This is another of Philly’s small, secret museums – full of little known, interesting history. This time, it’s the story of Richard Allen, one of the early leaders of the nation’s black community. Born into slavery, Allen was the founder and first bishop of the African Methodist Episcopal church. At 17, Allen joined the Methodist church. Shortly after, his owner also converted, and, convinced that slave owners would not be allowed into Heaven, allowed Allen to purchase his freedom. Allen then traveled the mid-Atlantic, preaching the Methodist gospel – ending up in Baltimore at the historic meeting where the Methodist church officially broke from the Church of England, becoming its own denomination. He returned to Philadelphia, where he was allowed to preach (although only the 5am service) at St. George’s – one of the nation’s first Methodist churches. Along with Absolom Jones (who later became the nation’s first black Episcopalian priest), Allen led the black congregants from the church to protest increasing segregation within the church. This move eventually led to the formation of the AME church. In addition to his church activities, Allen was active in the abolition movement (his home and church were stops along the underground railroad), central in organizing the black community’s public service efforts during the horrific Yellow Fever epidemic of 1793, and a key figure in the fight against the African Colonization Society (an organization established with the intent to return African-Americans to Africa).

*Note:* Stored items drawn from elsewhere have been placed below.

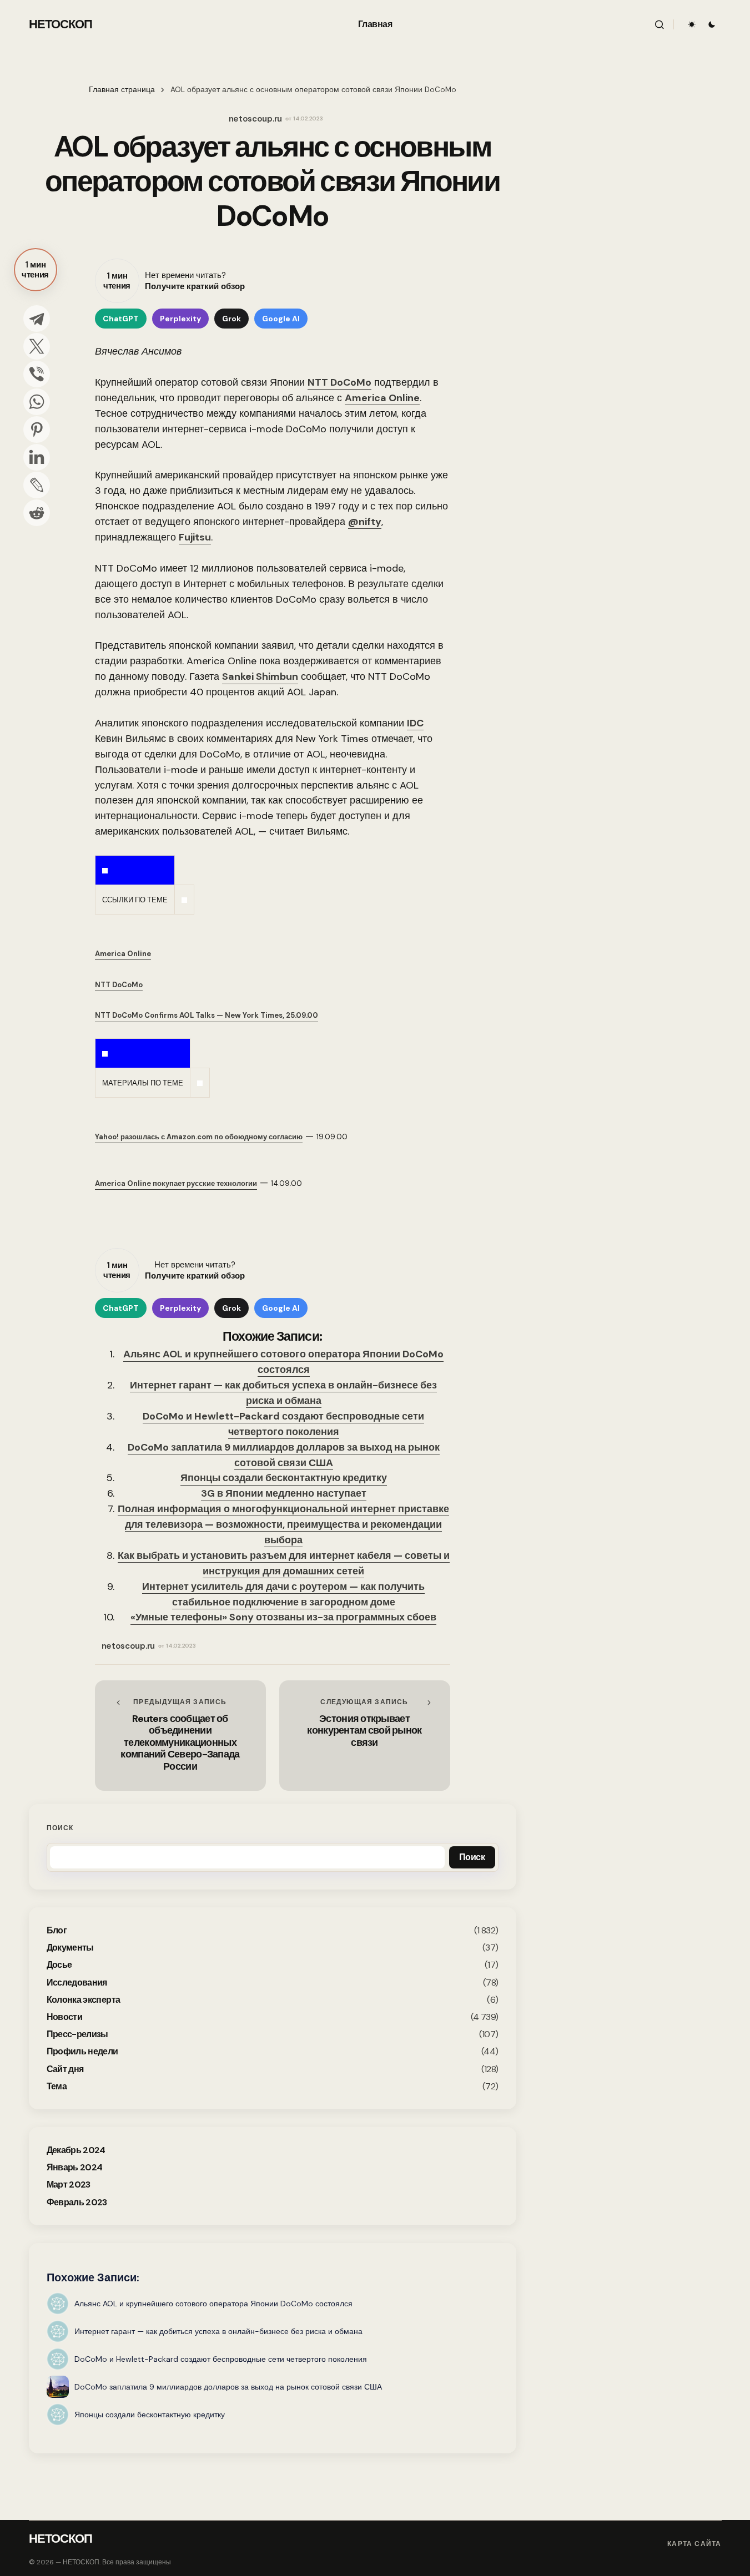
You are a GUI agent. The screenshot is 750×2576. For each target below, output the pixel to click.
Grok (231, 319)
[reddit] (36, 512)
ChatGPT (121, 319)
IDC (415, 723)
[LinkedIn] (36, 457)
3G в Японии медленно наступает (283, 1493)
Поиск (60, 1828)
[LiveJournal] (36, 485)
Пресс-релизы (77, 2034)
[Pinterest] (36, 429)
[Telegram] (36, 318)
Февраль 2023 (77, 2202)
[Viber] (36, 374)
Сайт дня (65, 2069)
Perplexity (180, 319)
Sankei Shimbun (260, 676)
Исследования (77, 1982)
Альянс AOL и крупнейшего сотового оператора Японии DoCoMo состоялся (283, 1361)
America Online (382, 398)
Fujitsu (195, 537)
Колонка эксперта (83, 1999)
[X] (36, 346)
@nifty (364, 521)
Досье (59, 1964)
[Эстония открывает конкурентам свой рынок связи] (364, 1735)
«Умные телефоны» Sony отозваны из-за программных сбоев (283, 1617)
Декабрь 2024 (76, 2150)
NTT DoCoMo (339, 382)
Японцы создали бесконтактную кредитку (283, 1477)
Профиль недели (82, 2051)
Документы (70, 1947)
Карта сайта (694, 2543)
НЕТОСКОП (61, 24)
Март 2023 (68, 2184)
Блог (57, 1930)
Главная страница (122, 89)
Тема (57, 2086)
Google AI (281, 319)
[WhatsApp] (36, 401)
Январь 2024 (75, 2167)
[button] (659, 24)
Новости (65, 2017)
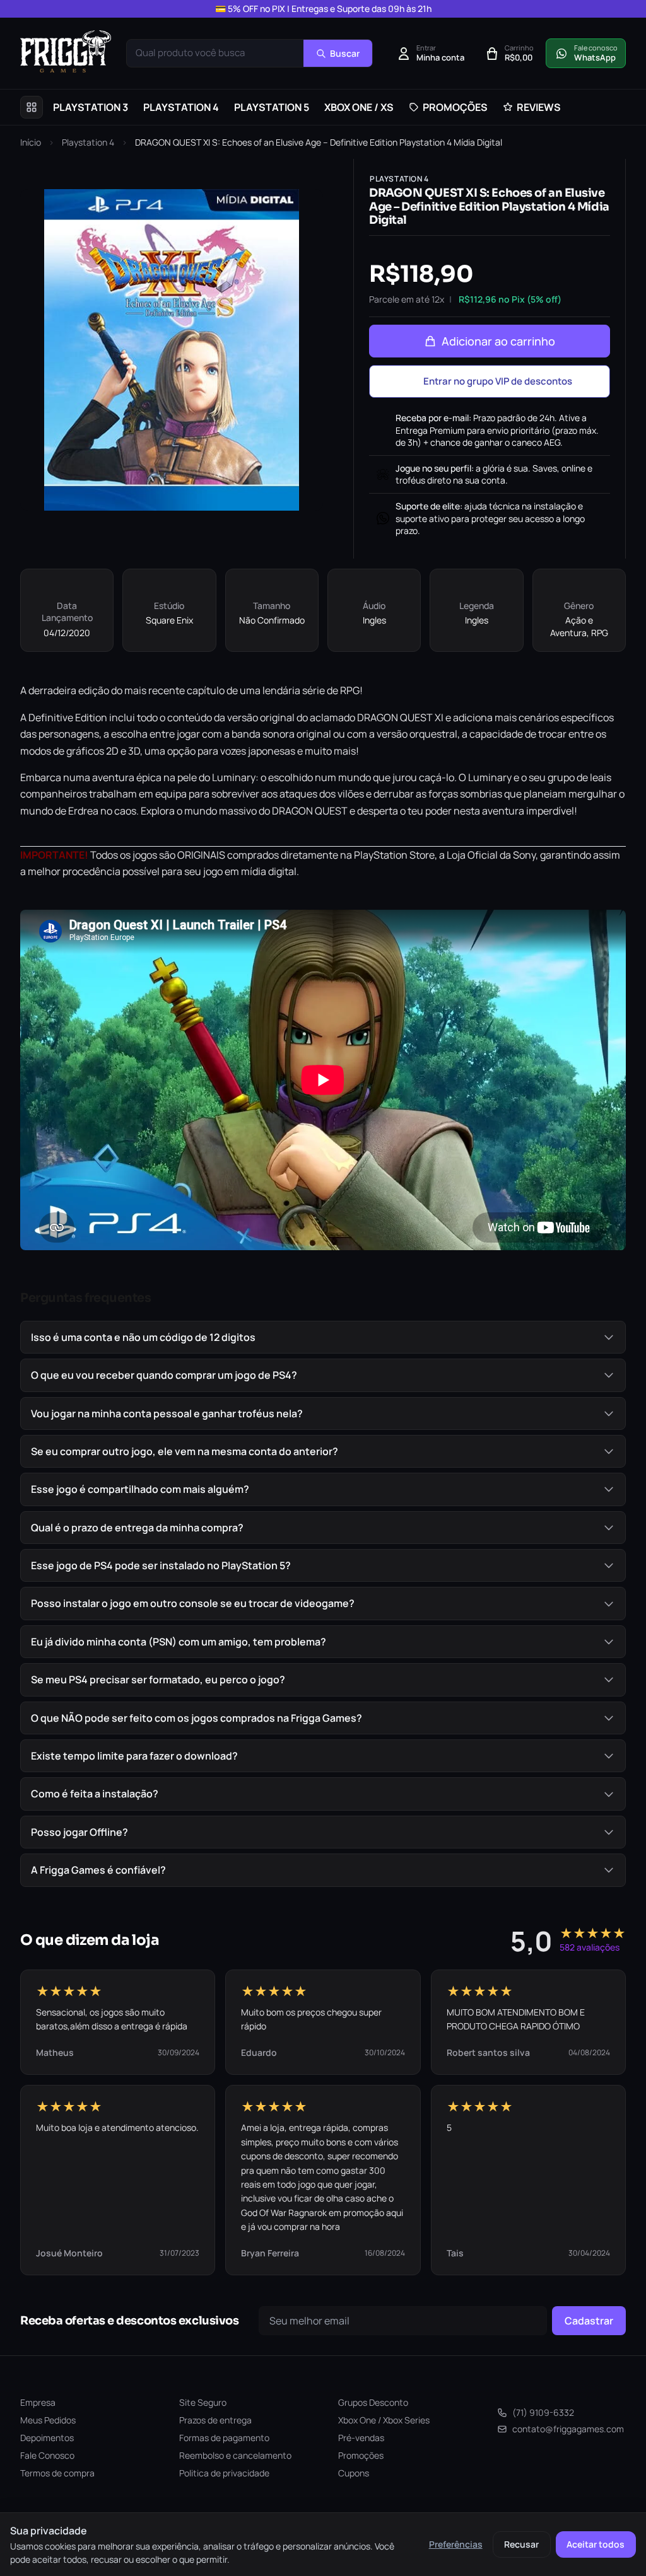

The Richard Allen Museum is housed in the basement of the Mother Bethel AME Church, which stands on the oldest parcel of land continuously owned by African-Americans, and is the site of the first AME church. Although that original church (a blacksmith shop dragged to the site in 1791) is long gone, today’s church (the 4th on the site) is a beautiful late-Victorian design (c. 1889). Even after Allen’s death, the church continued to play an important part in the black community, hosting speakers such as local abolitionist Lucretia Mott and Frederick Douglass (who spoke here in 1863 while on a tour to recruit blacks into the Union Army). The museum is open Tuesday-Saturday from 10:00-3:00 (and after services on Sunday). Ring the bell at the side door and a docent will lead you on a tour of the museum, where you can learn Richard Allen’s story, visit his remains in the crypt, and see artifacts from the early church (including Allen’s Bible and his wife’s ledger book, used to record rent income).
The tour finishes up in the sanctuary, with its gorgeous stained glass windows and wood-beamed ceiling. Free.
Location: Old City. 419 South 6th Street.